Auf den Kausalzusammenhang zwischen dem Fall der Mauer und dem Ende der Apartheid hatte der Ex-Präsident Frederik de Klerk bereits in seiner Rede vom 2. Februar 1990 hingewiesen, in der er die Freilassung Nelson Mandelas ankündigte: Es sei fortan nicht mehr in gleicher Weise wie zuvor notwendig, sich vor dem Kommunismus zu schützen.
1. Erscheinungsformen politischer Versöhnung – Die Diskussion von Handlungsoptionen im Kontext Südafrika und Deutschland
Eine Analyse der Erscheinungsformen politischer Versöhnung führt zunächst zu der Frage nach den Ausgangsbedingungen für den Umgang mit Schuld in den beiden Kontexten. Vom Charakter des Systemwechsels hängen nämlich die Rationalitätskriterien für den Umgang mit der Vergangenheit ab.
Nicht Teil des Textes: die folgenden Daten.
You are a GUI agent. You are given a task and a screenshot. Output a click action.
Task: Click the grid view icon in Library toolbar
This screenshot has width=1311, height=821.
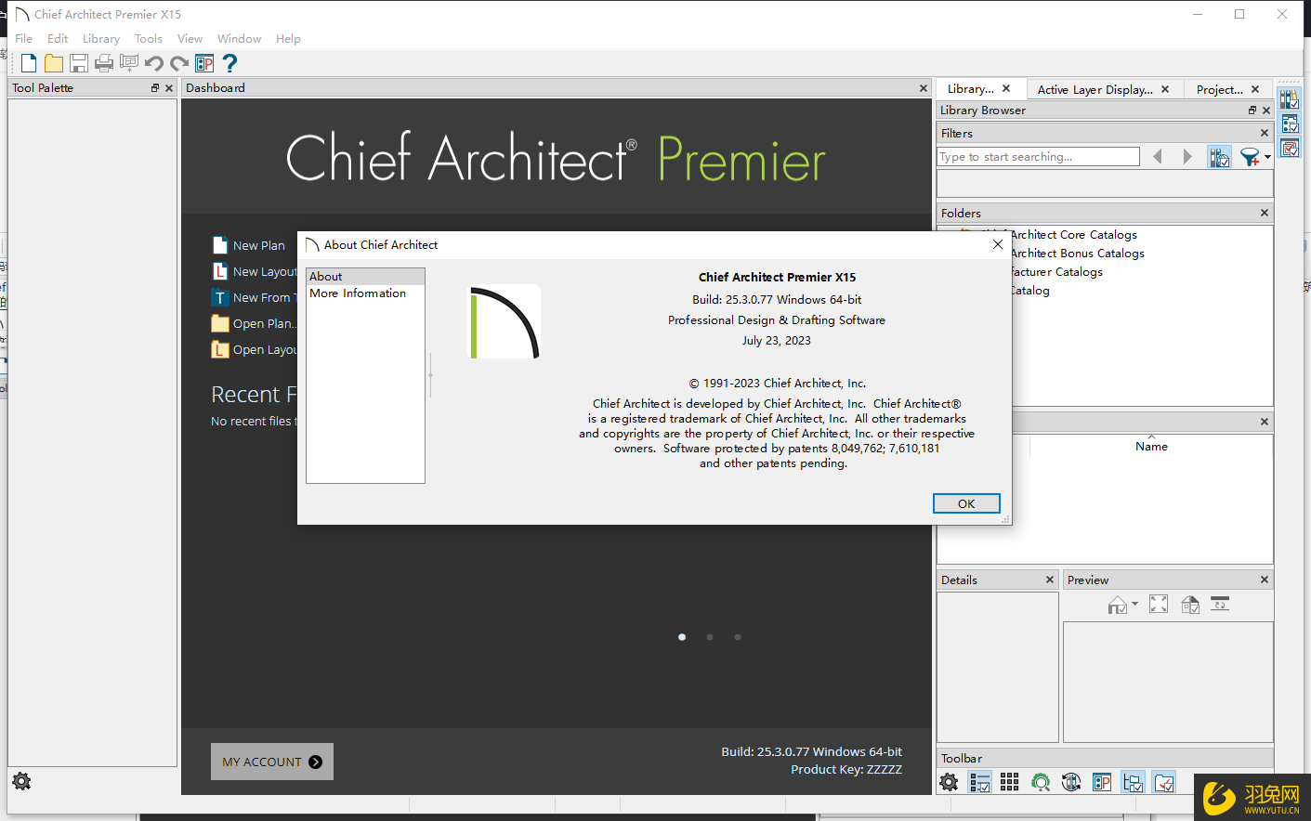tap(1010, 782)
In Anlehnung an globale Transformationsprozesse kann man drei Grundformen des Systemwechsels unterscheiden, nämlich Umsturz, Reform und politischer Kompromiss („overthrow, reform, compromise“5). Diese Grundtypen treten in realen politischen Prozessen in der Regel in Mischformen auf. Der südafrikanische Übergangsprozess, gekennzeichnet von symmetrischen Machtverhältnissen, lässt sich, wie im Einzelnen noch zu zeigen ist, am ehesten in die Kategorie politischer Kompromiss („compromise“) einordnen.
Der deutsche Transformationsprozess, gekennzeichnet durch asymmetrische Machtverhältnisse, würde sich im Spiegel internationaler Systemwechsel am ehesten in die Kategorie Umsturz („overthrow“) einordnen lassen, da sich das SED-Regime „bis zuletzt jeder Reform widersetzt“6 hat. Die Weichen für den Umgang mit der Vergangenheit stellen sich in Südafrika im Unterschied zu Deutschland langsam. Die entscheidenden Ereignisse fallen in den Zeitraum zwischen der Freilassung Nelson Mandelas am 11. Februar 1990 und seiner Vereidigung als erster Präsident eines demokratischen Südafrika am 10. Mai 1994.
In dem mehrjährigen Prozess werden Schritt für Schritt der alten Regierung Zugeständnisse abgerungen, die im Herbst 1993 in die erfolgreiche Aushandlung einer Übergangsverfassung münden und im Frühjahr 1994 die ersten freien Wahlen am Kap ermöglichen. Im Vergleich zu Südafrika werden die Weichen in Deutschland rasch gestellt.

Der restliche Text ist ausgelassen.